Term Loan Facilities
The Term Loan Credit Agreement, dated as of May 11, 2011 (as amended, the “Term Loan Credit Agreement’), provides USF with a senior secured term loan (the "Initial Term Loan Facility") and the right to request incremental senior secured term loan commitments.
Initial Term Loan Facility
The Initial Term Loan Facility had an outstanding balance of $2.1 billion as of September 28, 2019. The table above reflects the interest rate on the unhedged portion of the Initial Term Loan Facility as of September 28, 2019. The effective interest rate of the portion of the Initial Term Loan Facility subject to interest rate hedging agreements was 3.70% as of September 28, 2019.
Incremental Term Loan Facility
USF entered into a new incremental term loan in an aggregate principal amount of $1.5 billion under the Term Loan Credit Agreement (the “Incremental Term Loan Facility”) to finance a portion of the purchase price for its acquisition of the Food Group.
Borrowings under the Incremental Term Loan Facility bear interest at a rate per annum equal to, at USF’s option, either the sum of LIBOR plus a margin of 2.00%, or the sum of a base rate plus a margin of 1.00%. The Incremental Term Loan Facility amortizes in equal quarterly installments at a rate per annum (expressed as a percentage of the original principal amount) of 1.00%, subject to customary adjustments in the event of any prepayment, with the balance due upon maturity.

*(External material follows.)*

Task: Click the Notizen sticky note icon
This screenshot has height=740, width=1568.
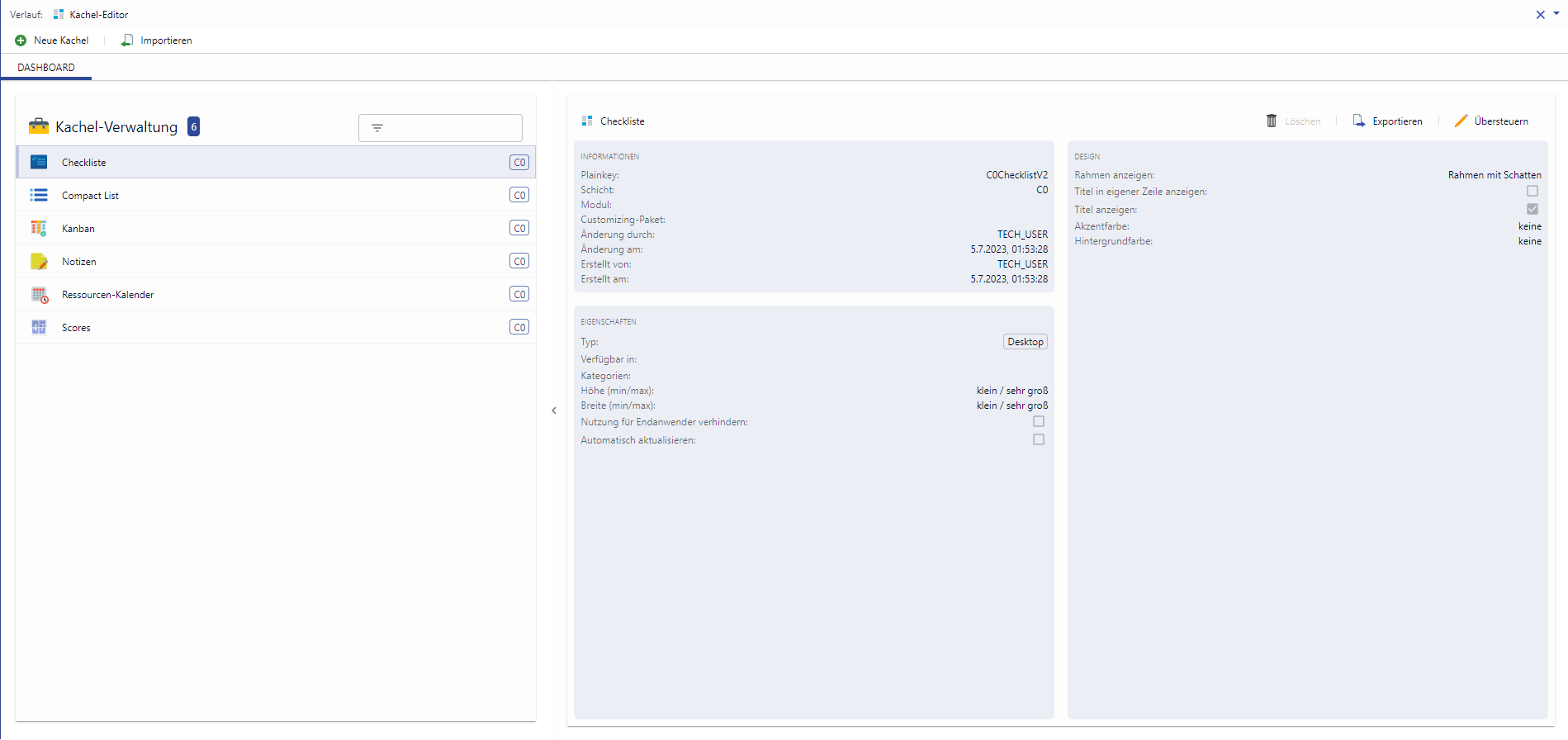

Principal repayments of $3.8 million are payable quarterly, with the balance due at maturity.
The Incremental Term Loan Facility is scheduled to mature on September 13, 2026. Borrowings under the Incremental Term Loan Facility may be voluntarily prepaid without penalty or premium, other than customary breakage costs related to prepayments of LIBOR-based borrowings and a 1.00% premium in the case of any “repricing transaction” within six months of the closing date. The Incremental Term Loan Facility may require mandatory repayments if certain assets are sold.
USF’s obligations under the Incremental Term Loan Facility are guaranteed by certain of USF’s subsidiaries, and those obligations and guarantees are secured by all the capital stock of USF and its subsidiaries and substantially all the non-real estate assets of USF and certain of its subsidiaries not pledged under the ABS Facility.
Restrictive Covenants
USF's credit agreements and indentures contain customary covenants. These include, among other things, covenants that restrict USF’s ability to incur certain additional indebtedness, create or permit liens on assets, pay dividends, or engage in mergers or consolidations. As of September 28, 2019, USF had $1.2 billion of restricted payment capacity under these covenants, and approximately $2.4 billion of its net assets were restricted considering the net deferred tax assets and intercompany balances that eliminate in consolidation.